Mario Somma

Personal information
- Date of birth: 17 September 1963 (age 61)
- Place of birth: Latina, Lazio, Italy
- Height: 1.78 m (5 ft 10 in)
- Position(s): Defender

Senior career*
- Years: Team / Apps / (Gls)
- 1980–1983: Genoa / 7 / (0)
- 1983–1985: Carrarese / 50 / (0)
- 1985–1986: Mestre / 26 / (0)
- 1986–1989: Cavese / 51 / (2)
- 1989–1990: Salernitana / 18 / (0)
- 1990–1992: Nola / 47 / (0)
- 1992–1993: Salernitana / 27 / (0)
- 1993–1994: Avellino / 5 / (0)
- 1994–1996: Turris / 15 / (0)
- 1996–1997: Pavia / 5 / (0)

Managerial career
- 1997–1998: Pro Cisterna
- 1998–1999: Terracina
- 1999–2000: Baracca Lugo
- 2000–2001: Potenza
- 2001–2002: Albalonga
- 2002–2003: Cavese
- 2003–2004: Arezzo
- 2004–2006: Empoli
- 2006–2007: Brescia
- 2007–2008: Piacenza
- 2009: Mantova
- 2009–2010: Triestina
- 2012: Grosseto
- 2014: Salernitana
- 2015–2016: Latina
- 2016–2017: Catanzaro
- 2020: Potenza
- 2023: Foggia
- 2024: Terracina

= Mario Somma =

Italian footballer and manager

Mario Somma (born 17 September 1963) is an Italian football manager.

==Playing career==
Somma, who was born in Latina, Lazio, started his career with Genoa and then spent his later years mostly at the Serie C1 and Serie C2 level, playing for several Campanian teams. He retired in 1997.

==Coaching career==
Somma started his coaching career in 1997 with amateur team Pro Cisterna, and then served as head coach for several other Serie D teams, including Potenza and Cavese, winning promotion to Serie C2 with the latter. In 2003, he was appointed at the helm of Serie C1 team Arezzo, leading the Tuscan side to a historical triumph in the league. This caused interest by Empoli, which chose to offer him the job for their 2004–05 Serie B campaign. As Somma managed to win a personal third consecutive promotion, leading Empoli to become Serie B runners-up, he was confirmed by the Tuscans for their 2005–06 campaign; despite an impressive start, Empoli's performances slowly fell down, causing Somma to be dismissed from his job in January 2006.

Somma started the 2006–07 season as head coach of Brescia in the Serie B, with the aim to lead the rondinelle back to the top flight: however he was sacked in February 2007 as he did not manage to obtain more than a mid-table place. In October 2007 he was appointed at the helm of Piacenza to replace Gian Marco Remondina. He led the biancorossi to escape relegation in the season, but was sacked immediately after the final matchday.

In February 2009 he was appointed to replace Alessandro Costacurta as head coach of Serie B club Mantova. He left at the end of the season after having guided his side to a mid-table finish.

In October 2009 he returned into football management as new head coach of Triestina, replacing dismissed boss Luca Gotti.

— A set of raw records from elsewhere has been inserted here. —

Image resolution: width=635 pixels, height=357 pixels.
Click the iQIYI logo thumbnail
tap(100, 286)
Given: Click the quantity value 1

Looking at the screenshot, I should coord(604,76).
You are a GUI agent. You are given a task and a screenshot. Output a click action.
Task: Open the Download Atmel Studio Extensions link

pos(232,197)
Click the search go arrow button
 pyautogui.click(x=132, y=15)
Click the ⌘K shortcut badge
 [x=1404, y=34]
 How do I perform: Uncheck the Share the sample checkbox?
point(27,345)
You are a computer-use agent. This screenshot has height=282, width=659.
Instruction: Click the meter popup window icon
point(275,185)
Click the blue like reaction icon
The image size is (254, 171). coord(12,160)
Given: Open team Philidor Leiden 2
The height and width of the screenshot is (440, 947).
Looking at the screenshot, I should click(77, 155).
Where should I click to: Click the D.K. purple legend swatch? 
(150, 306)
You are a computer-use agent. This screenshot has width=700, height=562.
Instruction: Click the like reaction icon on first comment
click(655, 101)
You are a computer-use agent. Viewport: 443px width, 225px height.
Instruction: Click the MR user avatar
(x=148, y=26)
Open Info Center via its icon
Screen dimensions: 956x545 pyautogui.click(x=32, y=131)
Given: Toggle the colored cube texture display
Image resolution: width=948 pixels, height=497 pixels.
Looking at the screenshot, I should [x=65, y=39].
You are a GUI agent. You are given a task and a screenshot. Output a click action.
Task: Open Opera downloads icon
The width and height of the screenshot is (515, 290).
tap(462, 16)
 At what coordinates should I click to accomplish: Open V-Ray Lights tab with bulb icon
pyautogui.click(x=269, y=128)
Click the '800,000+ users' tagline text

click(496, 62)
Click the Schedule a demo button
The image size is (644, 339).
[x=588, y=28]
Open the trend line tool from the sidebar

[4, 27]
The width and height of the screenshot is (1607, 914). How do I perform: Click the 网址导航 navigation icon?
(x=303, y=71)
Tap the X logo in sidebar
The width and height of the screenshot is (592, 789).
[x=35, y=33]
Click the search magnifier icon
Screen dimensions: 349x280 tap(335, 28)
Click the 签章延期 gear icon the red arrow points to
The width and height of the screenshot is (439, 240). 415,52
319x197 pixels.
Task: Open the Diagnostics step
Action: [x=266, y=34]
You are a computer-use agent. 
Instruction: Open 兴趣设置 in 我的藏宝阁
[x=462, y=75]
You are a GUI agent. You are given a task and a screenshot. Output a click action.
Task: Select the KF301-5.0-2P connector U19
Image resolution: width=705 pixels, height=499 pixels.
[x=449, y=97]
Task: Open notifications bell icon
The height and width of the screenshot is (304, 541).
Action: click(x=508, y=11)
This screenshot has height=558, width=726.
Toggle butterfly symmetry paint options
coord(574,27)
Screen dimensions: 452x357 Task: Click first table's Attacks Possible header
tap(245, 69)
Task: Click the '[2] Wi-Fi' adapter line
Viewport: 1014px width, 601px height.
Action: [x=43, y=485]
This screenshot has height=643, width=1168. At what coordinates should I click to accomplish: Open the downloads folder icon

However, he was sacked in February 2010, with Triestina in 18th place, and only one point shy of immediate relegation.

On 1 October 2012 he was named new coach of Grosseto en place of the sacked Francesco Moriero., but on 18 November 2012 he was also sacked.

On 8 June 2014 he was named new head coach of Lega Pro club Salernitana. He was however dismissed as head coach only two months later, on 17 August 2014, after only one game in charge of the team (a 0–1 loss to Alessandria in the first round of the 2014–15 Coppa Italia).

In August 2020, he was hired by Potenza. He was removed from his role on 2 November 2020, following a string of negative results.

On 23 February 2023, Somma returned into management as the new head coach of Serie C club Foggia until the end of the season, only to resign just a month later, on 25 March, following a 1–2 home loss to Monterosi.

On 25 July 2024, Somma moved down to Serie D, accepting the coaching job at newly-promoted club Terracina; however, he resigned only six days later, citing family reasons.

==Personal life==
He is the father of football player Michele Somma.